Ronald Singel said the film company wants to lease a floor of the building for office space, and an open area for a set. Film producers for the past few weeks have been scouting central Maine for places to shoot the movie, which is based on Russo’s Pulitzer Prize-winning novel about the struggles of a small mill town in Maine.

City councilors are scheduled to hold a special meeting Tuesday to consider leasing the first floor of the facility to Falls Films Inc., for up to six months, for $4,656 per month plus heat and utilities, according to a proposed resolution.

Councilors also will consider terminating the current lease of the city-owned Hathaway building to Windsong Allegiance Apparel Group of Westport, Conn.

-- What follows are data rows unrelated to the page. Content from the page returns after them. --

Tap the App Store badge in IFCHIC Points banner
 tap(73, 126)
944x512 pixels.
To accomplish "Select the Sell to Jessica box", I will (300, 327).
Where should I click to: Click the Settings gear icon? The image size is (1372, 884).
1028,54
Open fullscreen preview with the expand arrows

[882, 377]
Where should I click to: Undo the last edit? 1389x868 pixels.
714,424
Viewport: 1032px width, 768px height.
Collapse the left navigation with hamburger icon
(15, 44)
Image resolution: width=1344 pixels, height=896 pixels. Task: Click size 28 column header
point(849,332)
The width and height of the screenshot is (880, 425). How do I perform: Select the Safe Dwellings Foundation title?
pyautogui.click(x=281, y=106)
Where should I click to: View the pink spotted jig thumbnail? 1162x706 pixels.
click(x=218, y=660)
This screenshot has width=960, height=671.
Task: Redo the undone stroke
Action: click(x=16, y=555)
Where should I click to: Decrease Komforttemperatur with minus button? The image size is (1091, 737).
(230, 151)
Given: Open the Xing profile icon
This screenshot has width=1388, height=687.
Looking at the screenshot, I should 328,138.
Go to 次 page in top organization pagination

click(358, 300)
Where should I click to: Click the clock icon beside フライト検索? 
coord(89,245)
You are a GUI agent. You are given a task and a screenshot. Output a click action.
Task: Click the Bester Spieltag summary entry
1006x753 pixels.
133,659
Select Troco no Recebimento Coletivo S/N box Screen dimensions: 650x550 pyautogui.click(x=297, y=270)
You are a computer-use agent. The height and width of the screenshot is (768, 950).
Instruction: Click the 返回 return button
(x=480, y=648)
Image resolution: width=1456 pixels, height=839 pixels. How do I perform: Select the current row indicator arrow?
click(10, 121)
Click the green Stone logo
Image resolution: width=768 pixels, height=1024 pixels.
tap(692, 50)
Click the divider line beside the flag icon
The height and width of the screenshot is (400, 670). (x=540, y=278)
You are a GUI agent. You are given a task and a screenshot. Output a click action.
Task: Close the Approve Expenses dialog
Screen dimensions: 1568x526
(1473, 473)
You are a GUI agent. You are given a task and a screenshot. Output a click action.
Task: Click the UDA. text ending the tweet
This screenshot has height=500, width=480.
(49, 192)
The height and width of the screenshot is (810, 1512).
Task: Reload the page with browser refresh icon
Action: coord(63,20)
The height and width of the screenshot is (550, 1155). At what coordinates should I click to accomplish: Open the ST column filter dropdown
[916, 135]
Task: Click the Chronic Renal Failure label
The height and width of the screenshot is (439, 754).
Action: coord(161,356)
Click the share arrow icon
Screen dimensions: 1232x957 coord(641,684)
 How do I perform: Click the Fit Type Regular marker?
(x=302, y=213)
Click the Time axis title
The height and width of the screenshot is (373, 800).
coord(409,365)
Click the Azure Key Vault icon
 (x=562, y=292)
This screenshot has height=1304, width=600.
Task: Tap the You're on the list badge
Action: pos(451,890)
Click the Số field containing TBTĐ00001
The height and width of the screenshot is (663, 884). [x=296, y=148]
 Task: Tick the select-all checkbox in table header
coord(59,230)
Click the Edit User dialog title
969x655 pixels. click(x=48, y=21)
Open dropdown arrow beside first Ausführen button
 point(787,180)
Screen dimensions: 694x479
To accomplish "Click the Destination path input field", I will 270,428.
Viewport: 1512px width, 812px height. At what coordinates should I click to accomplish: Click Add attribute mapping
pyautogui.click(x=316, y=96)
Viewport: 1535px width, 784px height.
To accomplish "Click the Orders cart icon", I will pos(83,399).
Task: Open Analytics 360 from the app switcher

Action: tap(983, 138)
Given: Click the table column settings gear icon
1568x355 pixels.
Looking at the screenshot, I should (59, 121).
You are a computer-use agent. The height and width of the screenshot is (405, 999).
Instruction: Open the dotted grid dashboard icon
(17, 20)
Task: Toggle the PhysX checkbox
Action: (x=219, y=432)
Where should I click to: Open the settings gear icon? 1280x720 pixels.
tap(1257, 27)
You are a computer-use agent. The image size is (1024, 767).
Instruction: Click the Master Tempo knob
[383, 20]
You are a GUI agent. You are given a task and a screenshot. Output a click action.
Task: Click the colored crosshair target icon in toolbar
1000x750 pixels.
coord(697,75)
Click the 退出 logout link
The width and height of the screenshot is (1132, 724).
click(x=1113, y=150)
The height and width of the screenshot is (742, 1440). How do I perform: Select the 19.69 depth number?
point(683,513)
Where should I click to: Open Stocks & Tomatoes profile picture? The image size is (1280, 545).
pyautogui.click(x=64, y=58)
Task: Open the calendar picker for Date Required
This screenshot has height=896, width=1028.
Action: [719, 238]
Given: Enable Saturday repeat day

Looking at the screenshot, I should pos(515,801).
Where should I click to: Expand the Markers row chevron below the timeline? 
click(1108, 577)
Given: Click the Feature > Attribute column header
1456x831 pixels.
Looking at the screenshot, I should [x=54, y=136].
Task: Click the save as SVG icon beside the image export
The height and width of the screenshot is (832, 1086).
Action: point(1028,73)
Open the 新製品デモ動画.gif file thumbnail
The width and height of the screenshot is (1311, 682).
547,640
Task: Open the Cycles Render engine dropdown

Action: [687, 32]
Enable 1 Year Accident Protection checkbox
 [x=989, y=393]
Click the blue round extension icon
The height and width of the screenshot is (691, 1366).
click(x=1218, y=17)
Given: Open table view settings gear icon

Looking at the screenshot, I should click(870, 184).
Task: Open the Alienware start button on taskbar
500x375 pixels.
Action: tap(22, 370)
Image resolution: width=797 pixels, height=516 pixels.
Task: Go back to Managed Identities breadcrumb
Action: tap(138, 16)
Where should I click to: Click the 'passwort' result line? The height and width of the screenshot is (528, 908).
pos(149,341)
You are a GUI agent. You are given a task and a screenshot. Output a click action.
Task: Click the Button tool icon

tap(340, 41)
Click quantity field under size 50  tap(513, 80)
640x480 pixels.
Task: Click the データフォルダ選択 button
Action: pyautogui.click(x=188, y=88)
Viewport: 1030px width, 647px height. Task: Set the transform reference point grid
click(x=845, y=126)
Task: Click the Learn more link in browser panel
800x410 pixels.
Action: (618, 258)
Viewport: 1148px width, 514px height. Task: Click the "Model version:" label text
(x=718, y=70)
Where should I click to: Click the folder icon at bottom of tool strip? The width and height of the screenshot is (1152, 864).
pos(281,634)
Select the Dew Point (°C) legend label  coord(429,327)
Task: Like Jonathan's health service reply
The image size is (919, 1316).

Windsong is the owner of the Hathaway shirt company and shut the plant down last October after moving production overseas. The closure marked the end of Hathaway’s 165-year shirt-making tradition in Maine.

Singel said terminating the lease with Windsong would give the city flexibility in negotiating a lease of part of the building to Falls Films. He said he is also talking to an undisclosed company interested in leasing another portion of the facility.

Lea Girardin, director of the Maine Film Office, said Monday she has not received confirmation that the film company will work in this area, but her feeling is that if councilors approve the issue tonight, it will happen.

“I haven’t gotten official word yet,” she said. “Right now, other sites are being looked at in the Waterville area for production office spaces. I hope that by the end of this week we will have more information.”

Russo is a former Colby College professor who lives in Camden. His book is about the struggles of the fictitious town of Empire Falls in fictitious Dexter County, Maine, where a shirt factory has shut down and put many people out of work.